* [The records]
□ □ □ □ □

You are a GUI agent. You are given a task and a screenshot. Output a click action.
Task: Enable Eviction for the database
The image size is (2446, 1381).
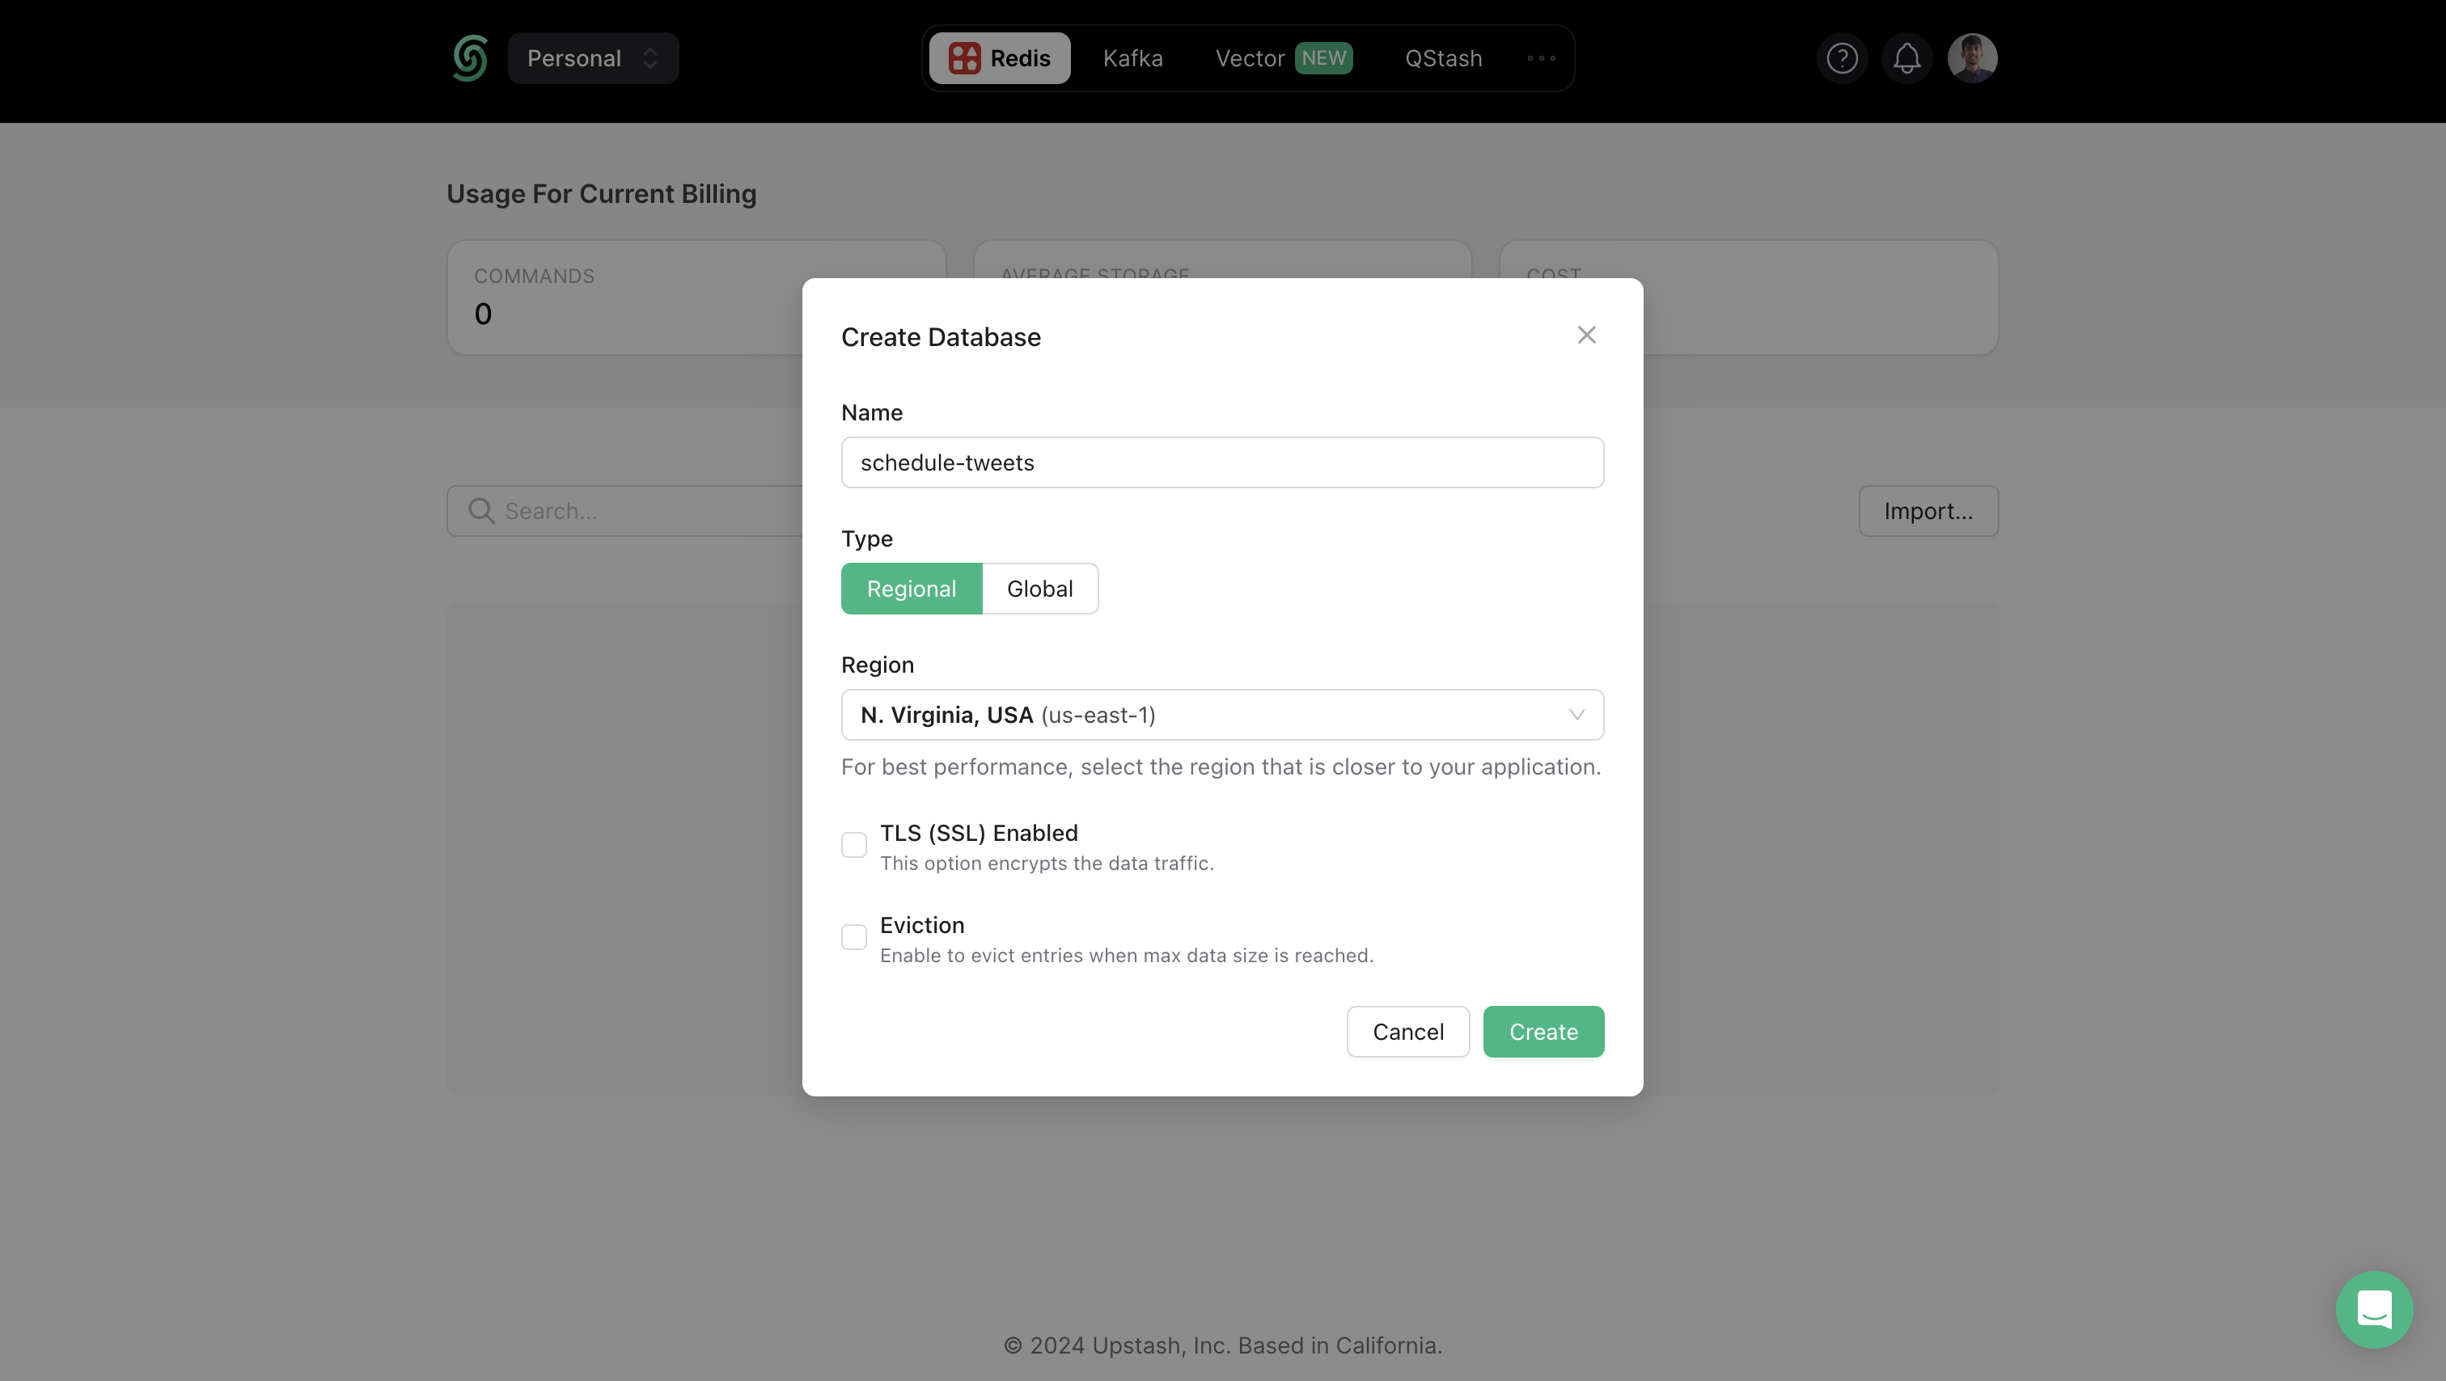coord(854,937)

□ □ □ □ □

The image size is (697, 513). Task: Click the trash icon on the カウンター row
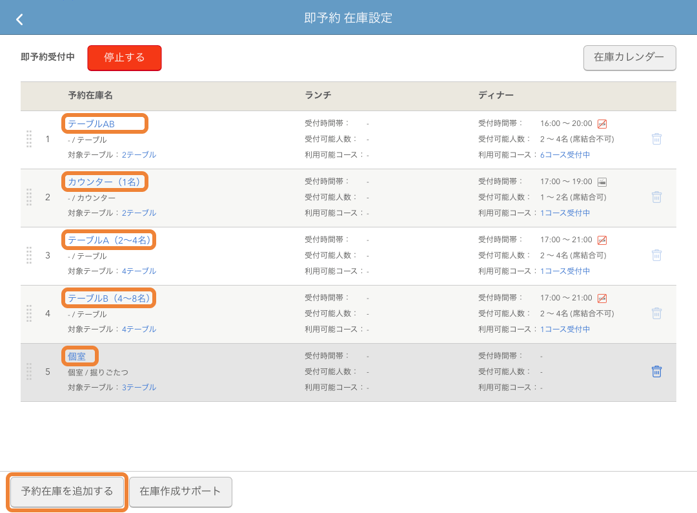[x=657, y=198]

□ □ □ □ □

* [Instructions for the task] Please revise the entries from the line with "You are a GUI" to the line with "coord(854,937)", replacing "database" with "cluster" and keeping everything else the same. Give back only those lines, without the pictures.

* [Solution to this task]
You are a GUI agent. You are given a task and a screenshot. Output a click action.
Task: Enable Eviction for the cluster
The image size is (2446, 1381).
coord(854,937)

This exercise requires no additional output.